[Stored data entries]
Content starts
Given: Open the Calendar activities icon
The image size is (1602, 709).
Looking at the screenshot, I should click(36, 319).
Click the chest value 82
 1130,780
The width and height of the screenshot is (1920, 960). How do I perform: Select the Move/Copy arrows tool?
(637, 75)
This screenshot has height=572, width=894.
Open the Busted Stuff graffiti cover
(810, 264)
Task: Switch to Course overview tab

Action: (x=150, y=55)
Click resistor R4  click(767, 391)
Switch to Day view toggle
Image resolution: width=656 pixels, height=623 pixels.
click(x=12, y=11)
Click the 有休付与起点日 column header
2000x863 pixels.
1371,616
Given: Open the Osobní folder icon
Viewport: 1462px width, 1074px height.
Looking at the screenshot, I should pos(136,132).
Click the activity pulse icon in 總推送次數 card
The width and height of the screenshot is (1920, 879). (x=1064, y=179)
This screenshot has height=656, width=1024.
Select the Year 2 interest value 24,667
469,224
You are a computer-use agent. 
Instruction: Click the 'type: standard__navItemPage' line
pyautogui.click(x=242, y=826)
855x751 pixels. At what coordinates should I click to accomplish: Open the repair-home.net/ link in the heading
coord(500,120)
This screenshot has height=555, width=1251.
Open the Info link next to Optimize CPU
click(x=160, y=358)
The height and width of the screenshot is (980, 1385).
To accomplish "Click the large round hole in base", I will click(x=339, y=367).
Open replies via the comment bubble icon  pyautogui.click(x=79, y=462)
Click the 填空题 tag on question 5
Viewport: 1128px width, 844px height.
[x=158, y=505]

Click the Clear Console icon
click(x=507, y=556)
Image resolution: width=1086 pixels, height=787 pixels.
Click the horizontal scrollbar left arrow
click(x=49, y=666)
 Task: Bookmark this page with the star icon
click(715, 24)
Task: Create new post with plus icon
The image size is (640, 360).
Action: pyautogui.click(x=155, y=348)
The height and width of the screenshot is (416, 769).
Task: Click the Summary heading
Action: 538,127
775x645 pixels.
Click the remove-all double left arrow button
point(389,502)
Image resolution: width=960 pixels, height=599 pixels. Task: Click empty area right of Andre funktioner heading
Content ends
_Assignment_
Retype the records above exactly, so that no line differs from its source.

_Expected answer_
Given: Open the Calendar activities icon
The image size is (1602, 709).
Looking at the screenshot, I should click(36, 319).
Click the chest value 82
 1130,780
The width and height of the screenshot is (1920, 960). How do I perform: Select the Move/Copy arrows tool?
(637, 75)
This screenshot has height=572, width=894.
Open the Busted Stuff graffiti cover
(810, 264)
Task: Switch to Course overview tab

Action: (x=150, y=55)
Click resistor R4  click(767, 391)
Switch to Day view toggle
Image resolution: width=656 pixels, height=623 pixels.
click(x=12, y=11)
Click the 有休付与起点日 column header
2000x863 pixels.
1371,616
Given: Open the Osobní folder icon
Viewport: 1462px width, 1074px height.
Looking at the screenshot, I should pos(136,132).
Click the activity pulse icon in 總推送次數 card
The width and height of the screenshot is (1920, 879). (x=1064, y=179)
This screenshot has height=656, width=1024.
Select the Year 2 interest value 24,667
469,224
You are a computer-use agent. 
Instruction: Click the 'type: standard__navItemPage' line
pyautogui.click(x=242, y=826)
855x751 pixels. At what coordinates should I click to accomplish: Open the repair-home.net/ link in the heading
coord(500,120)
This screenshot has height=555, width=1251.
Open the Info link next to Optimize CPU
click(x=160, y=358)
The height and width of the screenshot is (980, 1385).
To accomplish "Click the large round hole in base", I will click(x=339, y=367).
Open replies via the comment bubble icon  pyautogui.click(x=79, y=462)
Click the 填空题 tag on question 5
Viewport: 1128px width, 844px height.
[x=158, y=505]

Click the Clear Console icon
click(x=507, y=556)
Image resolution: width=1086 pixels, height=787 pixels.
Click the horizontal scrollbar left arrow
click(x=49, y=666)
 Task: Bookmark this page with the star icon
click(715, 24)
Task: Create new post with plus icon
The image size is (640, 360).
Action: pyautogui.click(x=155, y=348)
The height and width of the screenshot is (416, 769).
Task: Click the Summary heading
Action: 538,127
775x645 pixels.
Click the remove-all double left arrow button
point(389,502)
Image resolution: width=960 pixels, height=599 pixels. Task: Click empty area right of Andre funktioner heading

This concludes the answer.